Top tens
Just been watching the Top Ten Sci Fi on Channel 4 - I don't remember seeing it whenever it was first on (2001?) so it was quite interesting just to see what they included and it was a strange mix of the obvious and obscure. The final rankings were, shoudl you be interested:
10) Space: 1999
9) Buck Rogers In The 25th Century
8) The Tomorrow People
7) Sapphire and Steel
6) Blake's 7
5) Hitch-Hiker's Guide To The Galaxy
4) Thunderbirds
3) Red Dwarf
2) Doctor Who
1) Star Trek
Part of me wonders if it was just compiled by sending someone down to the TV section of the nearest Virgin Megastore and getting them to note down the names of the first ten SF TV series they saw, then someone in the office ranking them based on that. I can understand Farscape not making the list as it was probably still quite new when the programme was made (and C4 probably wouldn't want to plug a series that was on BBC) but you'd have thought someone at Channel 4 might have remembered Babylon 5. Or maybe that's the secret - Top Ten TV is actually produced by the C4 scheduling department and thus it was being constantly moved around the Top 10 until it was finally placed where no one could find it.

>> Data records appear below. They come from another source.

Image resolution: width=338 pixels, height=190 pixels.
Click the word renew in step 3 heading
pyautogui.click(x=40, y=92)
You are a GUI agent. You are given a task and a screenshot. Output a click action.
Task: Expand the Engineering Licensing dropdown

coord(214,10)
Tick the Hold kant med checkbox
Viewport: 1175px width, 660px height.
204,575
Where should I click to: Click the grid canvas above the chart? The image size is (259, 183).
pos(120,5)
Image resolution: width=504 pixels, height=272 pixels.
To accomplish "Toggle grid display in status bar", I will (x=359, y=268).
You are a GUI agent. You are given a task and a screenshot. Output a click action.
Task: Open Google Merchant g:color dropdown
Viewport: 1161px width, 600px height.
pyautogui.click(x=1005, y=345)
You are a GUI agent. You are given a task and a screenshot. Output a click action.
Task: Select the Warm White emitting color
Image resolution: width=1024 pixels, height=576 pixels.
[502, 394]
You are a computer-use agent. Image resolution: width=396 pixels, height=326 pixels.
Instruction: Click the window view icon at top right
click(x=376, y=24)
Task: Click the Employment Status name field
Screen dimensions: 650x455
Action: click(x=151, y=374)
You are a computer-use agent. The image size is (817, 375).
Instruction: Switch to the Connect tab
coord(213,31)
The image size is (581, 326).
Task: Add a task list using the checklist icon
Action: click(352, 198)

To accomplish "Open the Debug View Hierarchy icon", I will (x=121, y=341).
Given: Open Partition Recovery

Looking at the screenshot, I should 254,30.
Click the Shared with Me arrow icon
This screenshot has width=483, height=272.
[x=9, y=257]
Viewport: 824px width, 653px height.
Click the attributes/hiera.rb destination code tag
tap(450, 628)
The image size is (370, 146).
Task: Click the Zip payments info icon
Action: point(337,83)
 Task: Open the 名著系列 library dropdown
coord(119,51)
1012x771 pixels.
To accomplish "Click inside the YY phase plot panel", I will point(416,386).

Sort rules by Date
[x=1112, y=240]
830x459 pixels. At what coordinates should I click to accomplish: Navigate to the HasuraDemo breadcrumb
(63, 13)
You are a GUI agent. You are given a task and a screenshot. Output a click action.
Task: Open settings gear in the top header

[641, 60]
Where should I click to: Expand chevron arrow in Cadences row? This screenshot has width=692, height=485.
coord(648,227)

Anyway, just for a bit of linkage I went looking for Sapphire and Steel websites, and discovered that even though the web is full of strange people asserting crazier and crazier things, there doesn't appear to be a website where someone proclaims that they can understand and explain it. It seems that people can believe that we're all being manipulated by giant lizards, but they can't believe there's a logical explanation for Sapphire and Steel or how it came to be broadcast on ITV at primetime in the early 80s. It's quite saddening to think that a channel could go from broadcasting one of the most cerebral and downright unsettlingly scary - hearing songs from the First World War still reminds me of Adventure Two, and don't get me started on photographs - TV shows ever to being the home of TV's Craziest Holiday Airport Mother In Law Showdowns With Baddiel and Skinner From Hell, hosted by Steve Penk.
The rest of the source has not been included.